BEGIN DATA RECORDS
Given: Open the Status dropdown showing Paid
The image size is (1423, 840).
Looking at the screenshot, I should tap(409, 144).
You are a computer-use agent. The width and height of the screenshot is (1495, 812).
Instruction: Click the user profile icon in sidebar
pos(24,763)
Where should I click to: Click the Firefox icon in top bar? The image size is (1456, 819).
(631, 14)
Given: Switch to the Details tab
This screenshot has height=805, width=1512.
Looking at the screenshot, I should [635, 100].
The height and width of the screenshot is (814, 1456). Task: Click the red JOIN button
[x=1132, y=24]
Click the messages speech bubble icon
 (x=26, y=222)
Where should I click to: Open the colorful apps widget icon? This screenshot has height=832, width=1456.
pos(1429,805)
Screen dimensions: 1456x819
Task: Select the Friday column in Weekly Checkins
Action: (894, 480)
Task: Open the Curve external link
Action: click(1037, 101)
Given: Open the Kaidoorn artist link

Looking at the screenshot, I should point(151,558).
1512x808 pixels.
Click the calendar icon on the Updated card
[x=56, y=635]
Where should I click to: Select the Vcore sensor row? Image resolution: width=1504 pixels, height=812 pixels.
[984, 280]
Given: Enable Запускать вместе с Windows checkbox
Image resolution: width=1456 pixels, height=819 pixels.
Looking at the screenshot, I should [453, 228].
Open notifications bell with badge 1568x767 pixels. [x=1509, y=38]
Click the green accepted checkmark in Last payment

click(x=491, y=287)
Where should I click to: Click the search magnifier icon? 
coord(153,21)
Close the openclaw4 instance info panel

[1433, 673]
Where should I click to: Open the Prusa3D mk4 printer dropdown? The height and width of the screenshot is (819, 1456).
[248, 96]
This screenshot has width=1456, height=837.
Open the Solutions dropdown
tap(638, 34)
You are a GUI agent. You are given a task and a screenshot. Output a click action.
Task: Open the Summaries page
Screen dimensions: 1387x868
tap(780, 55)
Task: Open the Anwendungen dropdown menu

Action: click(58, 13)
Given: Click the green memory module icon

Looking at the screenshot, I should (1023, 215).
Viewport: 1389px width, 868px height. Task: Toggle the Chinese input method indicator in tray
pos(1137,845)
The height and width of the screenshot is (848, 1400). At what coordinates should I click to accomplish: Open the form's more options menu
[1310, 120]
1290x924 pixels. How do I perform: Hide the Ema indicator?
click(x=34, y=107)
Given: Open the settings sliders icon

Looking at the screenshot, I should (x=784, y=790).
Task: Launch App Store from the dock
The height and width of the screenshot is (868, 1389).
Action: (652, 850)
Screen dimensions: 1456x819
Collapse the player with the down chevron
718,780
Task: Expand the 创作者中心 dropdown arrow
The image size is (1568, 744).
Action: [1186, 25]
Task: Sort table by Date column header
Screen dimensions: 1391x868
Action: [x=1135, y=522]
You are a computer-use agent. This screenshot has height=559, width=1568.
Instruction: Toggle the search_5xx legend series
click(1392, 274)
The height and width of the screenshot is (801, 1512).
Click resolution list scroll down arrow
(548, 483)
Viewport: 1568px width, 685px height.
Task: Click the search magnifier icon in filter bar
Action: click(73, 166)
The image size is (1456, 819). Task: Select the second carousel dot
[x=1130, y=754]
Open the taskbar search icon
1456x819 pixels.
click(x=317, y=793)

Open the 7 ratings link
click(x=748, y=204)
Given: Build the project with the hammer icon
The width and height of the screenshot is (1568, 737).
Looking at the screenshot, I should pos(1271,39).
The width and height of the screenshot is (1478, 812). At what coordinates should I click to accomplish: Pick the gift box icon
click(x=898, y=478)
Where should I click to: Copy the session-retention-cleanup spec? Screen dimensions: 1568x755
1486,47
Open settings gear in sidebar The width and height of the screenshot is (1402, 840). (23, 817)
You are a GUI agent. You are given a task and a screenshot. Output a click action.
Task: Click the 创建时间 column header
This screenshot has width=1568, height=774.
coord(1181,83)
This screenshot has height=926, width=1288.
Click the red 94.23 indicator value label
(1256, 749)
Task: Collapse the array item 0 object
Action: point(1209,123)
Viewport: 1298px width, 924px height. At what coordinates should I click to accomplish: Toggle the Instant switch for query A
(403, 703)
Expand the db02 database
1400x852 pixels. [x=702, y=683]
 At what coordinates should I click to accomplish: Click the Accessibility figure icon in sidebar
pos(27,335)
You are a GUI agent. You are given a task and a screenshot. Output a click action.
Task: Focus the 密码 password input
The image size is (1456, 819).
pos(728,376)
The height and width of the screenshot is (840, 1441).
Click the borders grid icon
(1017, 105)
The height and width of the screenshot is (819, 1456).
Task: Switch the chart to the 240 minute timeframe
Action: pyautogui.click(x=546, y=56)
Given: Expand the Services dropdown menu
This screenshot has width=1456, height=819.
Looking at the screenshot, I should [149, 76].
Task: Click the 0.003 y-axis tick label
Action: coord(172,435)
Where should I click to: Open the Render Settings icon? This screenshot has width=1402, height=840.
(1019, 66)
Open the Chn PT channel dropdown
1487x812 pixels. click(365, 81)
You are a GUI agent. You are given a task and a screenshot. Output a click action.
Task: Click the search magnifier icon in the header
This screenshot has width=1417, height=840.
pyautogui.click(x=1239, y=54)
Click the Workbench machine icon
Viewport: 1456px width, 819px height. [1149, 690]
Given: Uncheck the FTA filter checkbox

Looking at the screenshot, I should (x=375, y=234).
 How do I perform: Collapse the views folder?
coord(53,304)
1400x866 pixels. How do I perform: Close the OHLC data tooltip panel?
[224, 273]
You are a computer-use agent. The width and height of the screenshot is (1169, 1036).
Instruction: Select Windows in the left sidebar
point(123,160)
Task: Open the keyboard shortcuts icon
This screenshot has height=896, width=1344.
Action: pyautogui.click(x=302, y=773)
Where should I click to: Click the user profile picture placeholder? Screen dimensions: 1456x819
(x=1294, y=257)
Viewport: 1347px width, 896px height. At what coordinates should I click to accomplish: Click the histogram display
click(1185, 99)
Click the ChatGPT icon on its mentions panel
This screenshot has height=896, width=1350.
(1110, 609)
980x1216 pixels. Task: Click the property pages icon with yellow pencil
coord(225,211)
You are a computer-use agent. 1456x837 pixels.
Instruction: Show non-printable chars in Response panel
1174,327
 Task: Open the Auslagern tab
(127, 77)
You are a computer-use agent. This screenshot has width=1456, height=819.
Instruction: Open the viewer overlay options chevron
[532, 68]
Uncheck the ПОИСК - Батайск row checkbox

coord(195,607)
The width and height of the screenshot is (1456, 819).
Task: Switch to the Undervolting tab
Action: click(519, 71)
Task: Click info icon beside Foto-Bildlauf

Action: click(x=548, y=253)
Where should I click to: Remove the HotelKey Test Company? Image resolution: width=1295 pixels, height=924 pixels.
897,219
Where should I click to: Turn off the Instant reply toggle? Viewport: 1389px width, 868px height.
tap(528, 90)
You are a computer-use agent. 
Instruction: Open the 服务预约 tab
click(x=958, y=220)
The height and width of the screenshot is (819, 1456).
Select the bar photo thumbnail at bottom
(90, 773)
END DATA RECORDS
→ **TASK OBJECTIVE**:
Only a number is wanted. How many lines of the entries above carry "computer"?

→ **ANSWER SPACE**:
6